**Records provided**
'''

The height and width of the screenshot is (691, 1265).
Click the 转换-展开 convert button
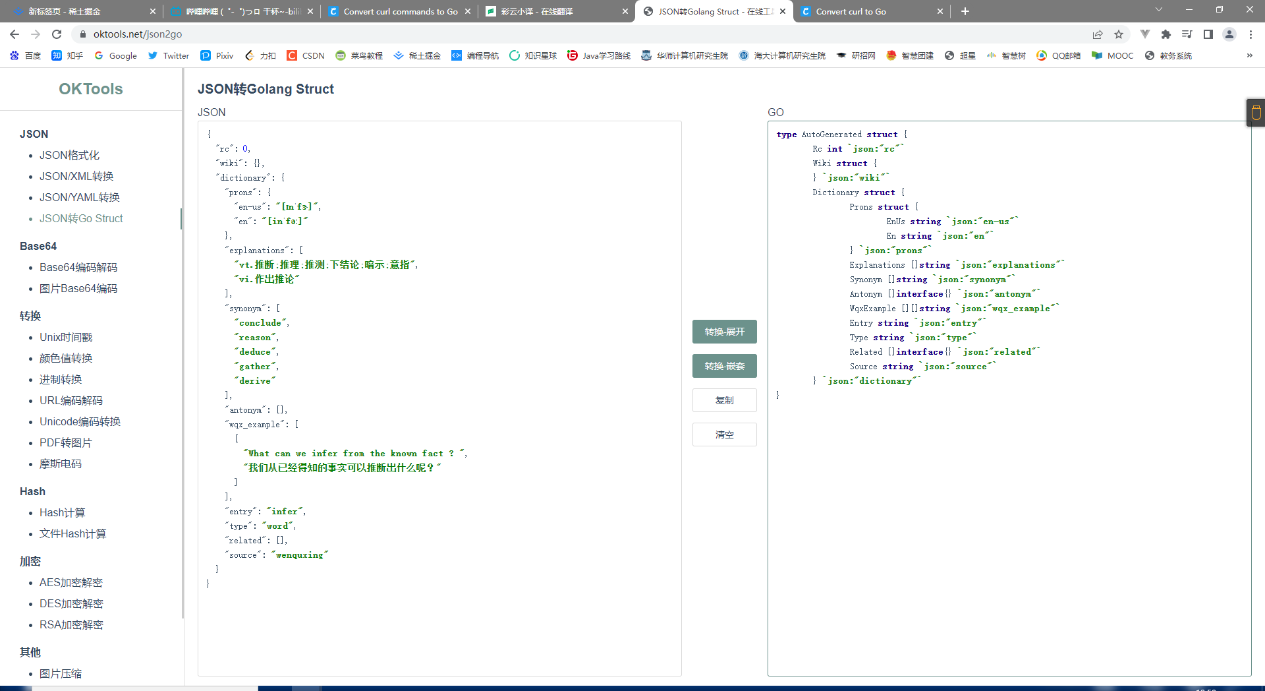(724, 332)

'''
'''

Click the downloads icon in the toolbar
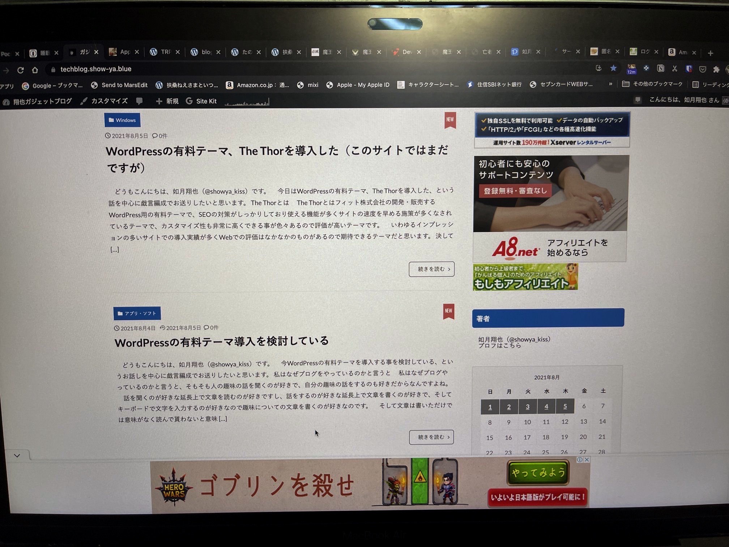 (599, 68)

'''
'''

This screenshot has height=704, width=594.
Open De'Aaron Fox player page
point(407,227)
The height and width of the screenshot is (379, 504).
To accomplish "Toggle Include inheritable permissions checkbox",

'''

**Task statement**
Pick out each line in the items above that contains the string "width", and copy those lines. The match must respect case.

**Answer to this task**
The height and width of the screenshot is (691, 1265).
This screenshot has height=704, width=594.
The height and width of the screenshot is (379, 504).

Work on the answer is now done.